Dal Vangelo secondo Matteo 18,15-20
In quel tempo, Gesù disse ai suoi discepoli:
«Se il tuo fratello commetterà una colpa contro di te, va’ e ammoniscilo fra te e lui solo; se ti ascolterà, avrai guadagnato il tuo fratello; se non ascolterà, prendi ancora con te una o due persone, perché ogni cosa sia risolta sulla parola di due o tre testimoni.
Se poi non ascolterà costoro, dillo alla comunità; e se non ascolterà neanche la comunità, sia per te come il pagano e il pubblicano.
In verità io vi dico: tutto quello che legherete sulla terra sarà legato in cielo, e tutto quello che scioglierete sulla terra sarà sciolto in cielo.
In verità io vi dico ancora: se due di voi sulla terra si metteranno d’accordo per chiedere qualunque cosa, il Padre mio che è nei cieli gliela concederà.
Perché dove sono due o tre riuniti nel mio nome, lì sono io in mezzo a loro».
Parola del Signore
Meditazione
Gesù sta insegnando ai suoi discepoli a ripensare la loro piccola comunità in un’ottica nuova. In sintesi li sta aiutando ad imparare secondo la logica del noi e non del io, facendo loro capire che proprio a partire dal noi l’uomo ritrova se stesso ed è felice.
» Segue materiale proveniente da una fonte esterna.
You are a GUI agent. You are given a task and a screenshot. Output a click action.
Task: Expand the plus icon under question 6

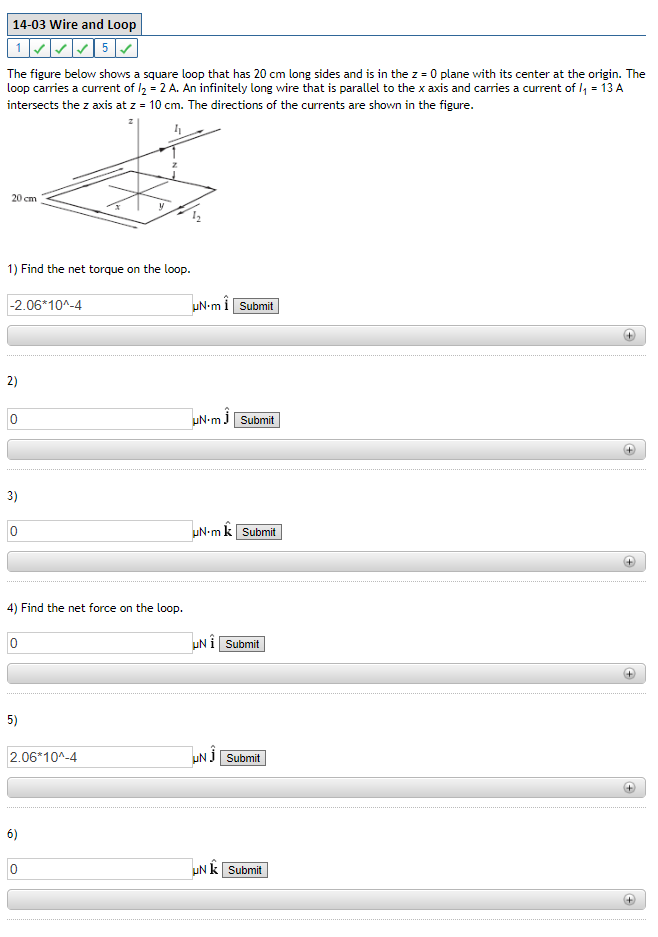tap(629, 899)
Una delle fatiche più grandi è proprio quella del perdono. Il perdono per Gesù non è semplicemente dimenticare e non vendicarsi, ma è molto di più.
E’ il tentativo di ritrovare il noi quando un torto subìto o fatto ha rotto la comunione.
L’insegnamento di questa pagina del Vangelo è straordinario: “Se il tuo fratello commetterà una colpa contro di te, va’…”.
Ecco la cosa straordinaria! Andare! Non rimanere fermi nel rancore e nelle proprie ragioni. Un litigio, una ingiustizia, una incomprensione hanno rotto il noi, allora bisogna non rimanere fermi e bisogna far in modo di guadagnare il fratello.
L’una o l’altra parte si devono muovere, e Gesù, sempre coraggioso e provocatorio, dice che è proprio la parte offesa a doversi muovere per prima.
E il fine non è una semplice giustizia umana, ma quella divina, cioè ritrovare quella sintonia perduta.
Non è facile ritrovare il noi specialmente quando le rotture sono profonde e talvolta irrisolvibili.
Gesù consiglia di farsi aiutare da due o tre, che come testimoni sono un aiuto non a dividere ulteriormente ma a ricucire i rapporti.
E se una frattura tra due persone della comunità diventa insanabile? Gesù è preciso nel dire che “sia per te come il pagano e il pubblicano”, e non per tutta la comunità.
Non ci sono scomuniche e allontanamenti definitivi.
Quelli spettano a Dio e al suo giudizio finale.
A noi rimane l’insegnamento di Gesù di “amare i propri nemici” come ultima spiaggia di fronte a ogni rottura.
Gesù amava tutti, la sua famiglia e i suoi amici che lo ricambiavano, ma amava anche i più lontani e li amava per primo anche senza ricevere il contraccambio.
Ecco cosa significa “sia per te come il pagano e il pubblicano”: se non vi amate come fratelli, almeno ama l’altro come farebbe Gesù, sempre e comunque.
Se imparo sempre più a pensare con il noi nella testa e nel cuore ritroverò sempre più la bellezza di Dio nel mio io.